Terrestrial TV, all five channels of it, is enough to make any man take the dog for a walk.

It’s so bad that even the guys updating the Now and Next text guide have gone to walk the dog; failing to update the schedule…Film 2006 has already started.

Come rain, snow or blow we are free to walk our dog. It’s long been man’s excuse to escape nagging housewives, mother-in-laws, and schizoid girlfriends: The dog needs walking.

And here, ladies and gentlemen, is our dog:


“But that’s not a dog,” I hear you cry. “It’s a bottle of Newcastle Brown Ale, you fool.”

Wrong.

Not only is it A dog…it is THE dog. And walking the dog is the best thing since the dog’s bollocks. …which brings me to a mini-lesson:

Bollocks = testicles. Why does a dog lick its bollocks? Because it can and that’s great. And, at the time of publishing, you won’t find that accurate a description of the origin of the phrase anywhere on the ‘net. Trust me on the meaning, I’m a farmer’s boy and I spent far too much time with animals as a child.

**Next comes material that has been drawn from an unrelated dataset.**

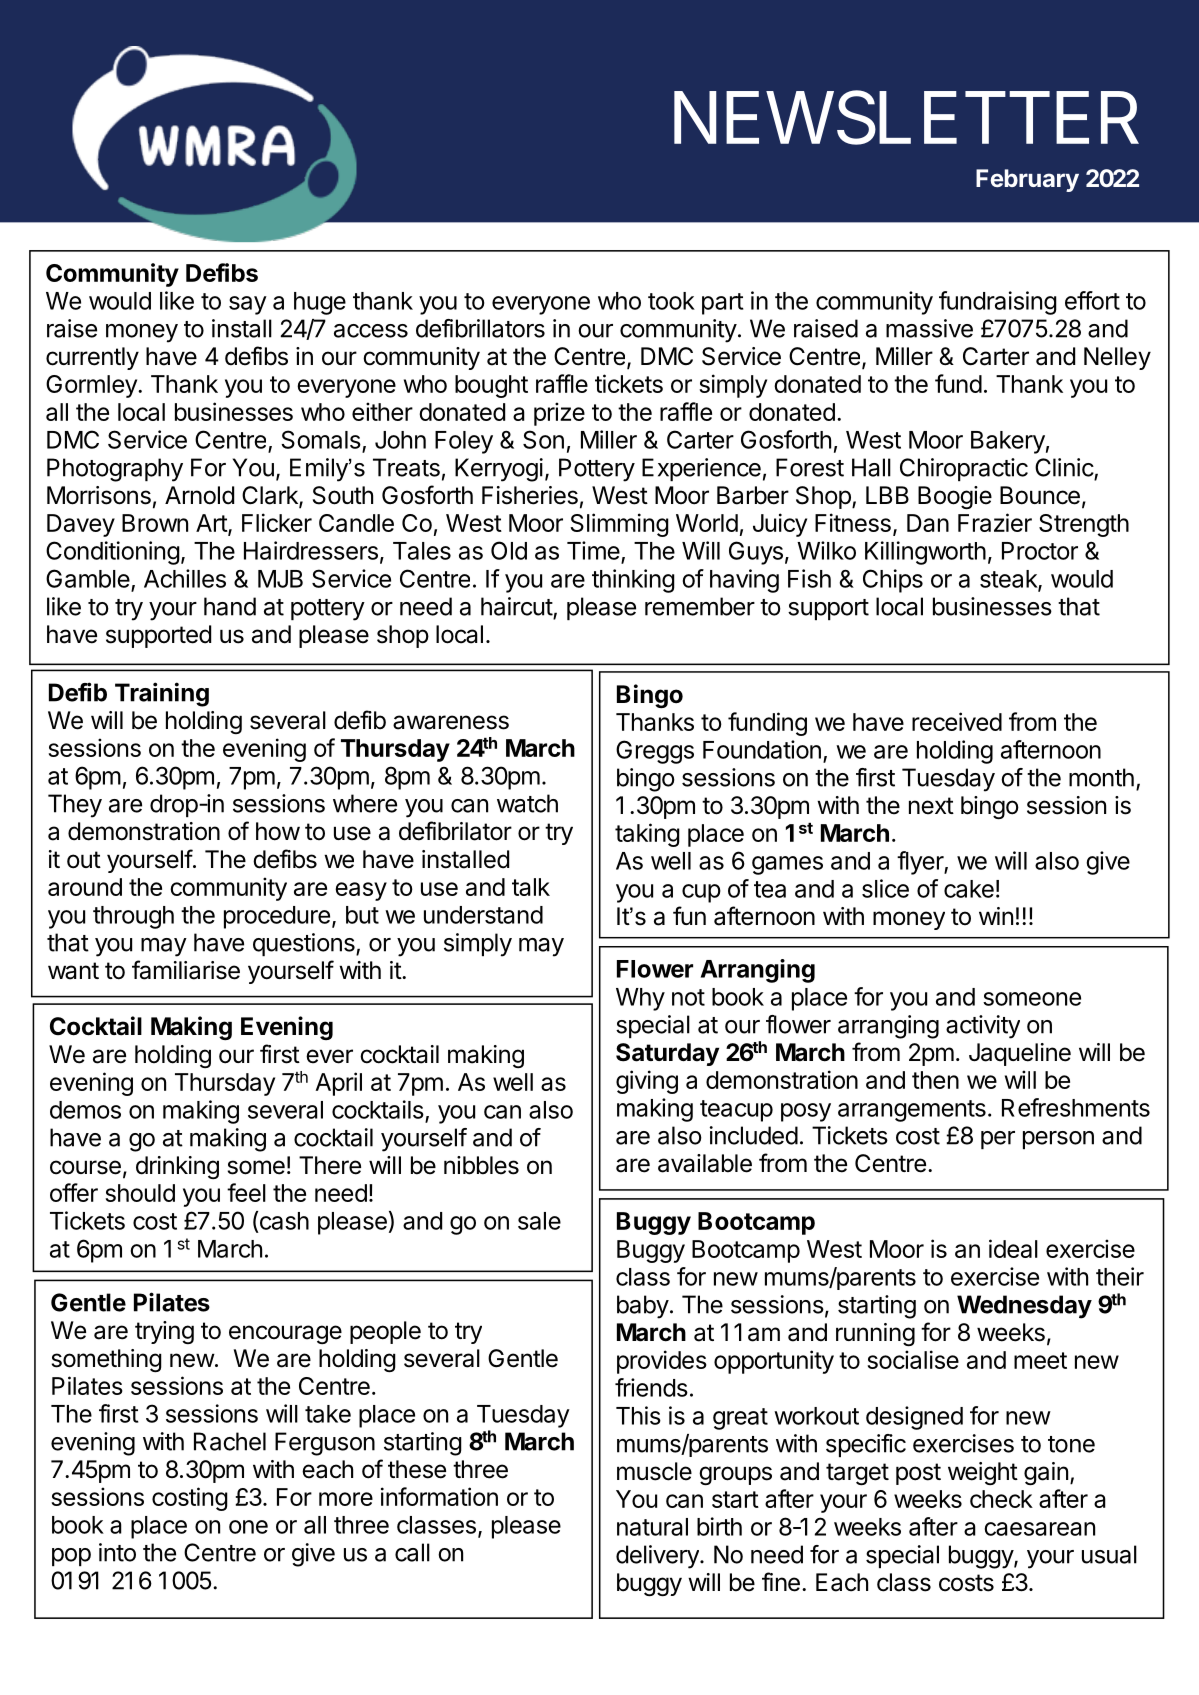 This screenshot has height=1695, width=1199. Describe the element at coordinates (248, 305) in the screenshot. I see `say` at that location.
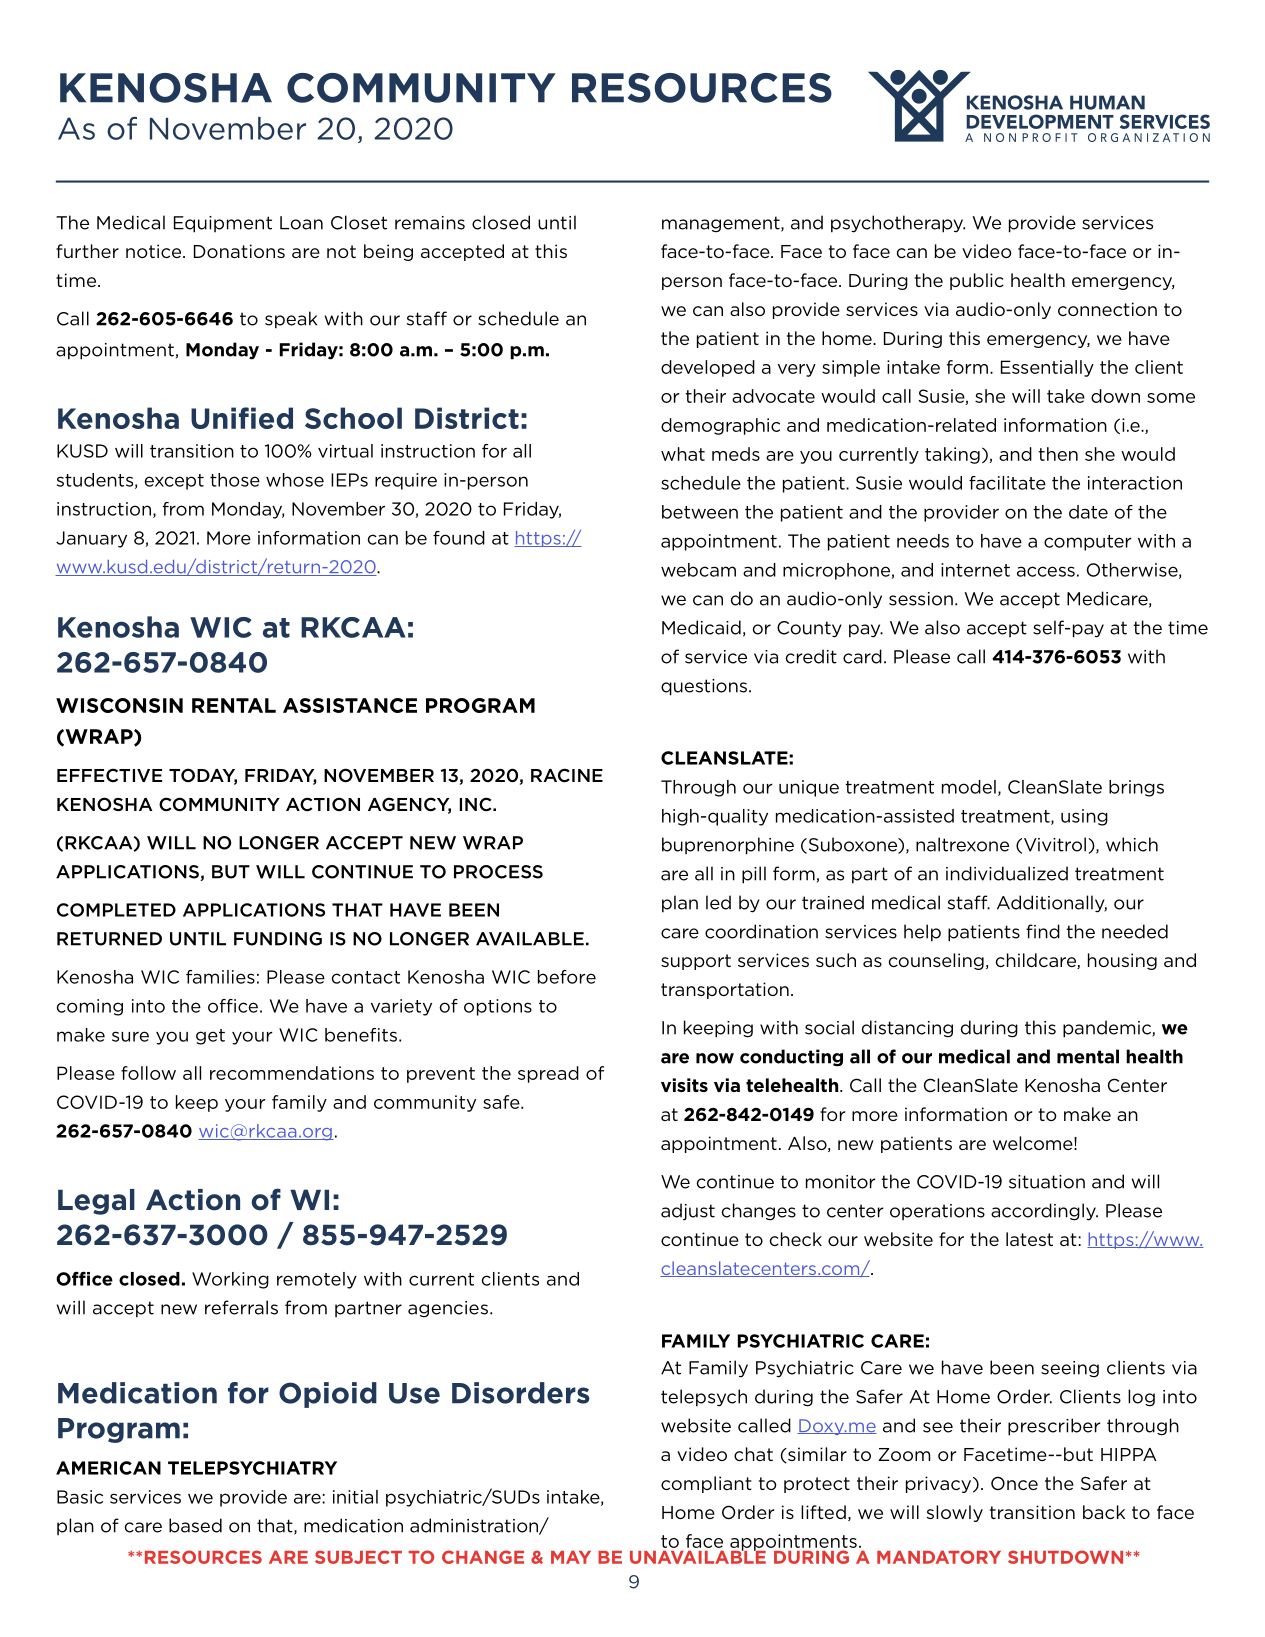 The width and height of the document is (1265, 1637). I want to click on Donations, so click(239, 251).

Many moons ago, Newcastle, in the northeast of England, was an area of heavy industry, mainly coal mining. The men up there worked long hours, doing hard and very dangerous jobs for very low wages.

It’s only natural for a man to want a beer or fifteen after a hard shift. The trouble being that the nagging woman wouldn’t want him spending that pitiful sum of money he’d slogged his guts out for; mouths to feed and all that.

But that didn’t stop our man, oh no!

He’d simply explain that he was taking the dog for a walk. The perfect excuse to get out of the house.

In those times disease was rife and the last thing you wanted was dog mess all over the house. Best let the man take his dog out.

The thing is, the man always took his wallet with him and walking the dog usually involved a pub, about a dozen beers, a game of darts, and possibly a brawl…and going home broke.

To this very day, even if people don’t own a dog, they often take one for a walk or at least go to see a man about a dog.

In pubs throughout the northeast of England if you ask for a bottle of dog, you’ll be presented with a bottle of Newcastle Brown Ale, the original dog.

Those Geordie boys know how to coin a phrase.